[FFmpeg-devel] [PATCH] Port mp=eq/eq2 to FFmpeg

Thu Jan 22 20:27:38 CET 2015

On Thu, 22 Jan 2015 21:45:04 +0530
arwa arif <arwaarif1994 at gmail.com> wrote:

> On Thu, Jan 22, 2015 at 2:59 PM, wm4 <nfxjfg at googlemail.com> wrote:
> 
> > On Thu, 22 Jan 2015 01:38:11 +0530
> > arwa arif <arwaarif1994 at gmail.com> wrote:
> >
> > > From 703cc1887903c2868537e19e99b76927bec07884 Mon Sep 17 00:00:00 2001
> > > From: Arwa Arif <arwaarif1994 at gmail.com>
> > > Date: Mon, 19 Jan 2015 03:56:48 +0530
> > > Subject: [PATCH] Port mp=eq/eq2 to FFmpeg
> > >
> > > Code adapted from James Darnley's previous commits
> >
> > > [...]
> >
> > > +#if HAVE_MMX && HAVE_6REGS
> > > +static void process_MMX(EQParameters *param, uint8_t *dst, int
> > dst_stride,
> > > +                        uint8_t *src, int src_stride, int w, int h)

:::::

**Aim**
In the FFmpeg patch thread above, translate the subject line "Port mp=eq/eq2 to FFmpeg" into Spanish.

**Listing**
:::::

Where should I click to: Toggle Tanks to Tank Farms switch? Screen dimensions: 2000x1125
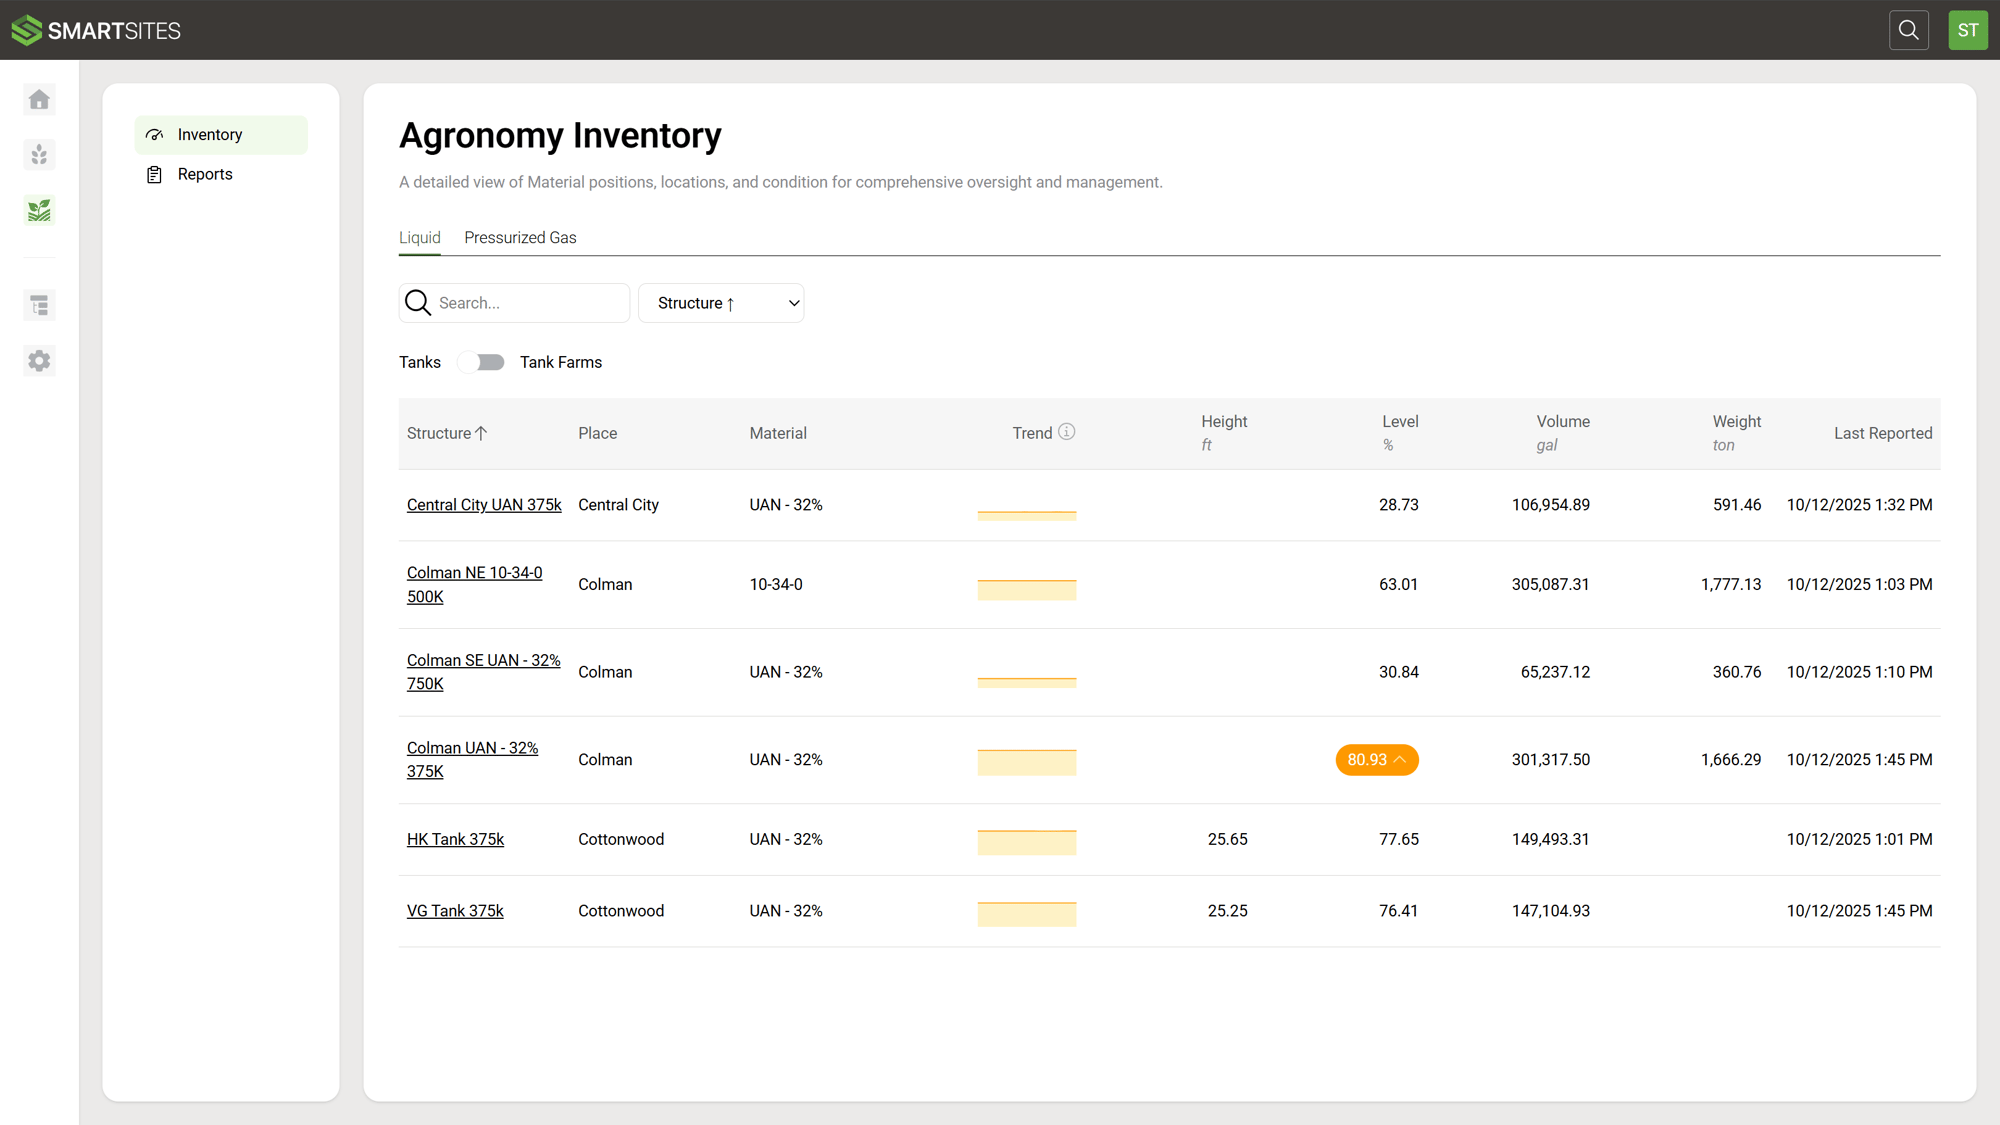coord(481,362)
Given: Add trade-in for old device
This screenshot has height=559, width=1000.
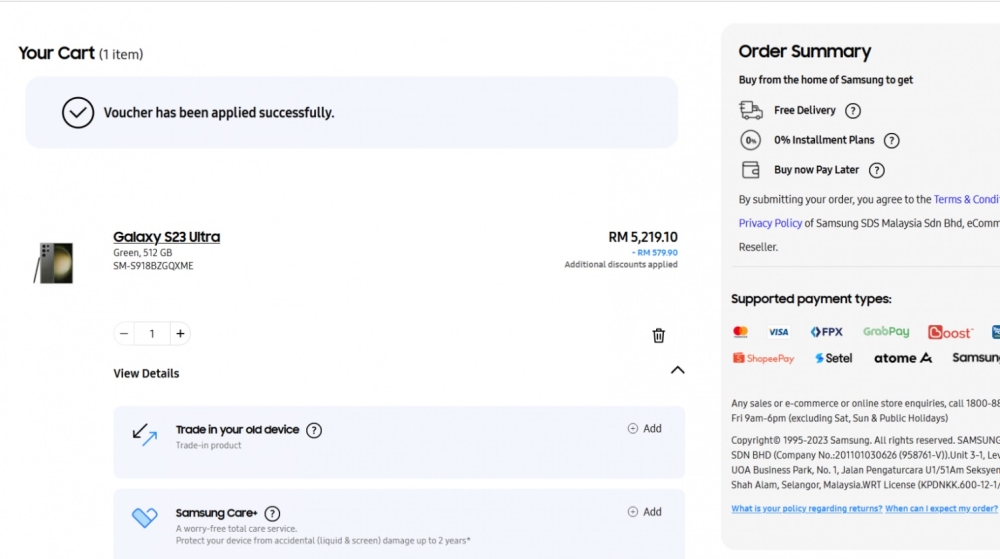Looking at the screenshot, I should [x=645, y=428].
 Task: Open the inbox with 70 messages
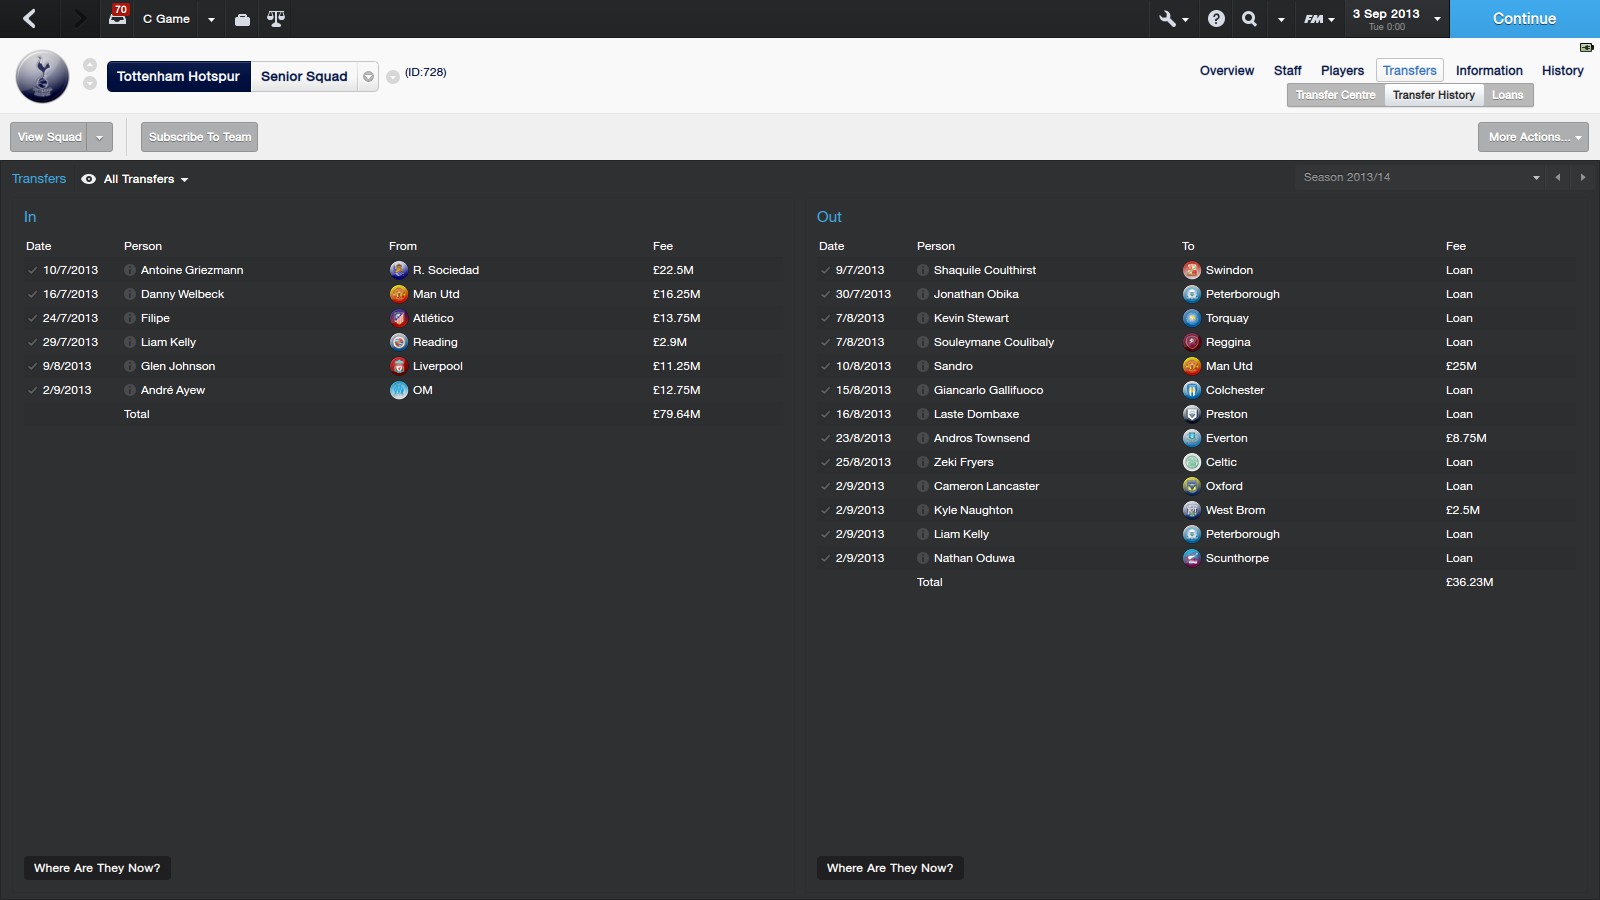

:::::

**Final answer**
Portar mp=eq/eq2 a FFmpeg